A final caution: it is often claimed by the religious and secular alike that Dawkins is the worst thing that could happen to secularism, that his style plays into religionist hands.

Maybe, but I'm not so sure. By shifting the debate so far that way, he has created a whole load of cuddly, reasonable, suddenly acceptable atheists in the middle. Now that really is something for the religious to think about.

Brit said...

I didn't say Dawkins was right in his approach, I said it keeps us all talking and reading.

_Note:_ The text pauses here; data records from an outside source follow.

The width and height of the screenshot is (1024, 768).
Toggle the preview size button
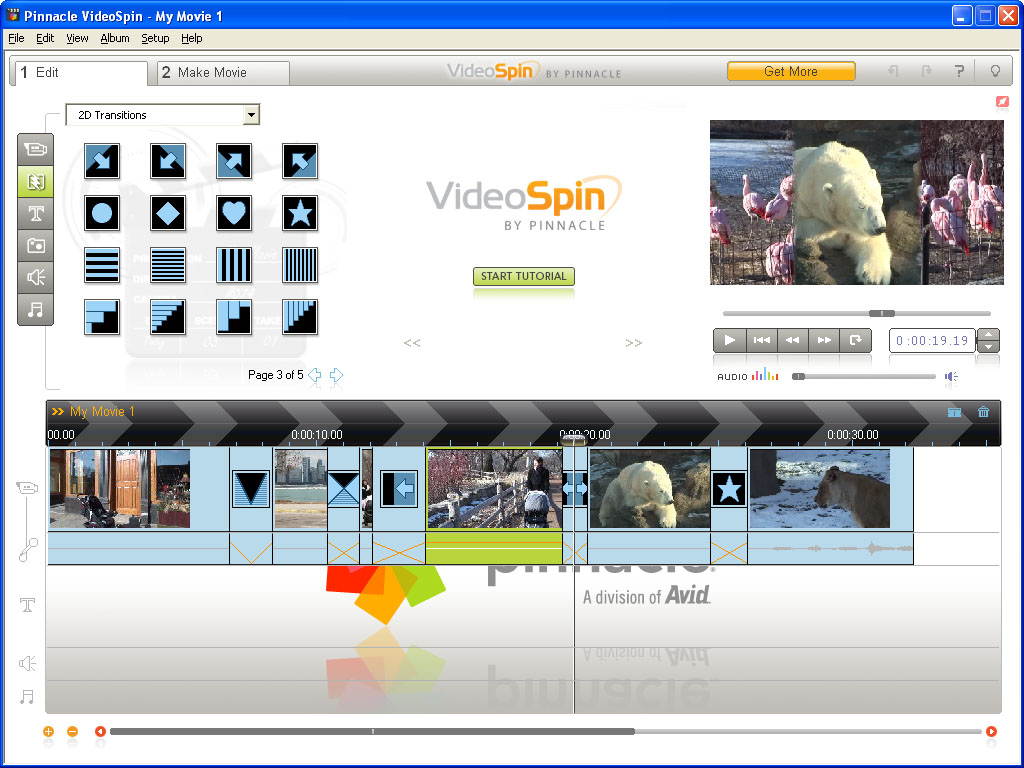[x=1001, y=102]
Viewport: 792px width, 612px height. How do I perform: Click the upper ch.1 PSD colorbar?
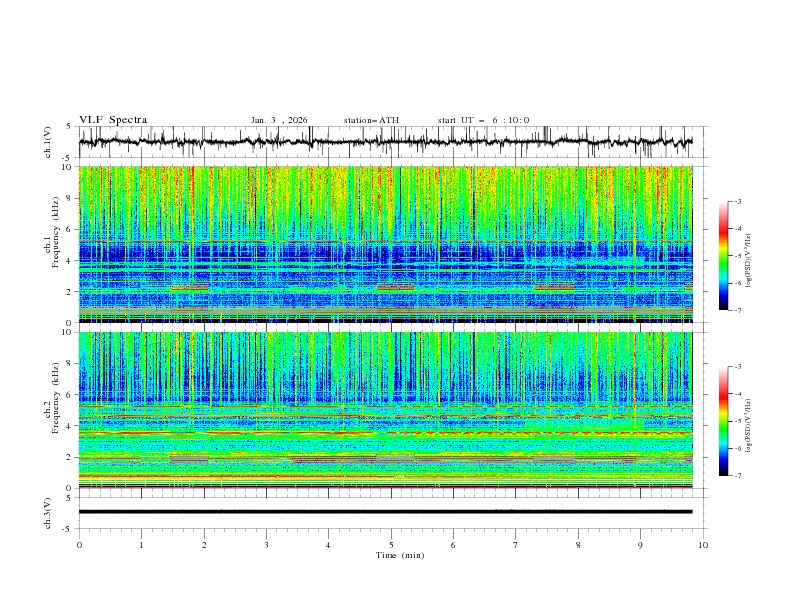click(724, 255)
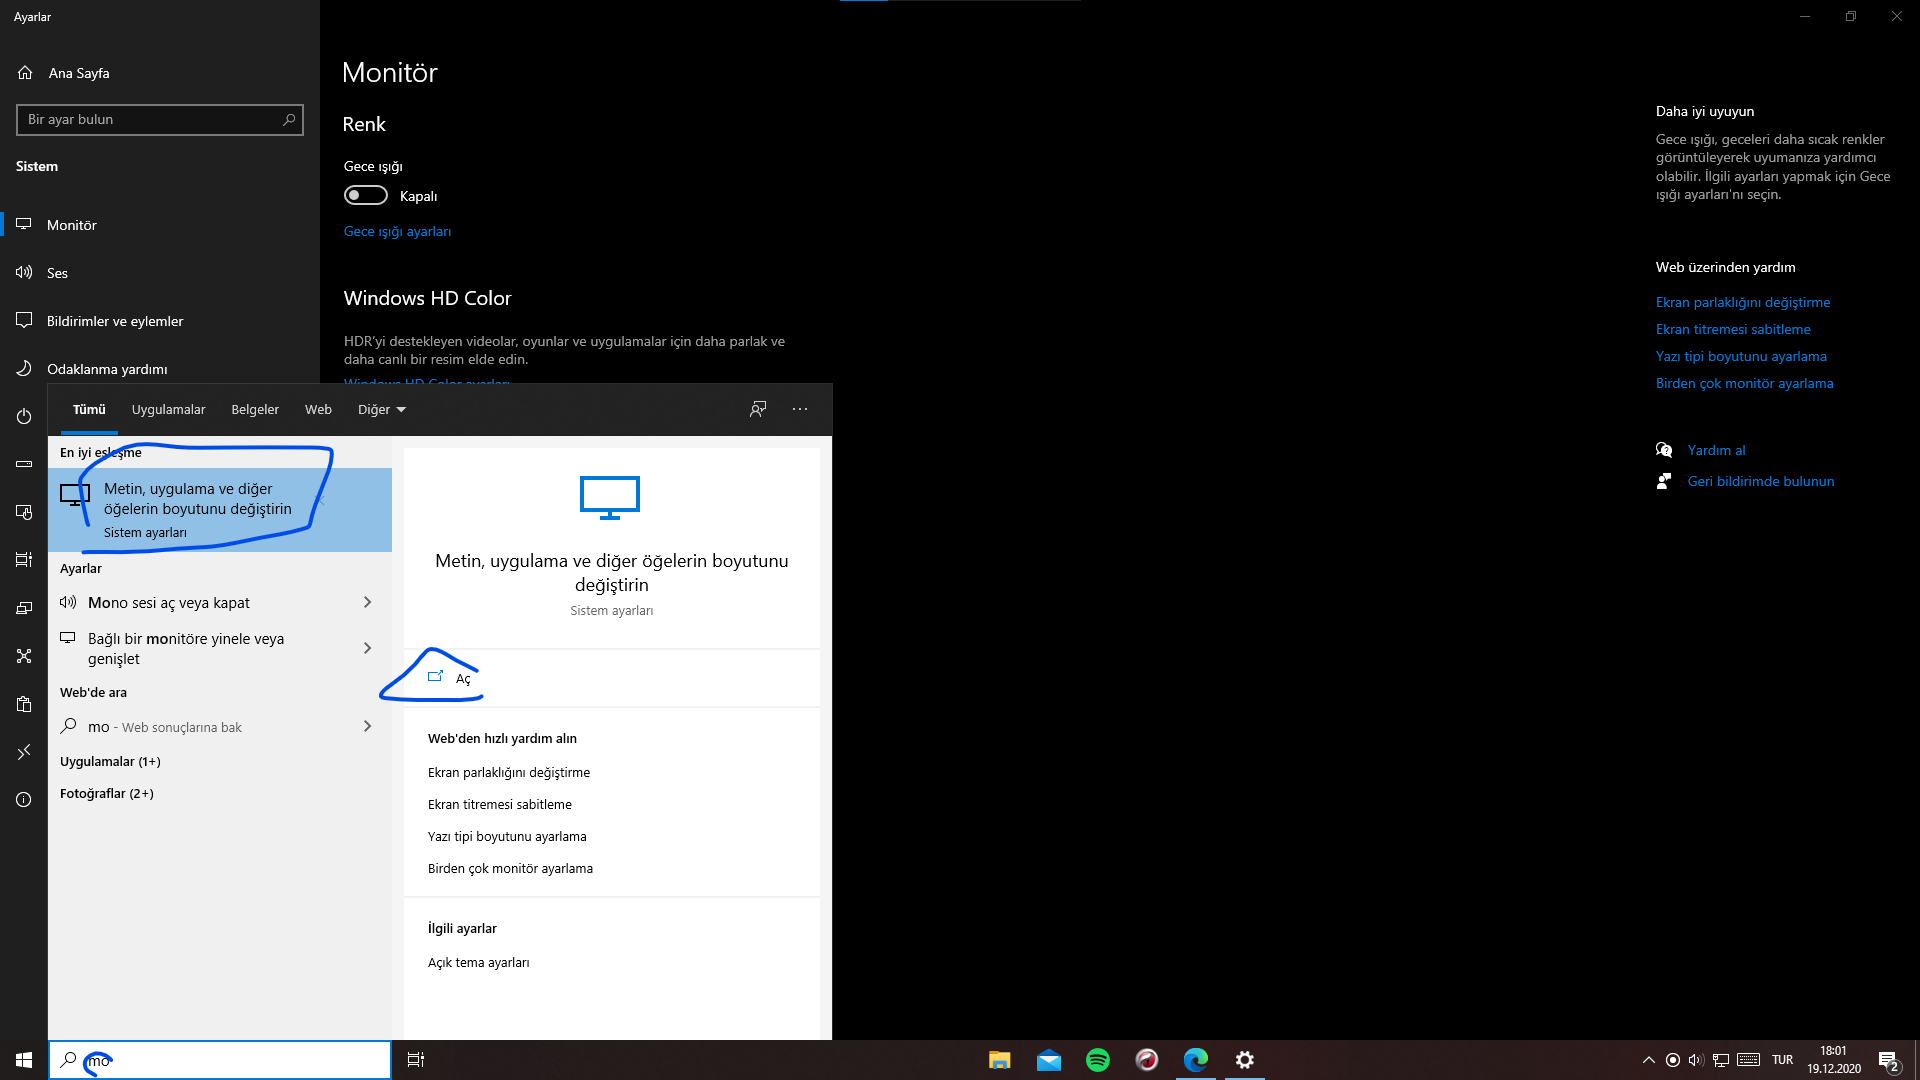
Task: Open Ekran titremesi sabitleme help link on right
Action: click(1732, 329)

To the point where, among all the books in the world, you buy his one for Christmas. For yourself.

Harry Eagar said...

'Dawkins takes on the mantle of protector of the children of the world and comes within a hair’s breadth of arguing that religious parents should be prohibited from teaching faith to their children, if they should be allowed to keep them at all.'

I cannot wait to see you defend the right of X religion (several qualify) to teach their daughters to be chattels. Before you write, you might want to check out Charles Johnson's 3 posts this past weekend headed 'Straight Out of the 7th Century.'

Unknown said...

I've never understood the "honesty" defense. Jesse Verntura used that a lot to excuse his latest outrageous comment, like the time he said that organized religion was for the weak-minded, or when he called anyone who opposed his plan for light rail "gutless cowards". An honest jerk is still a jerk.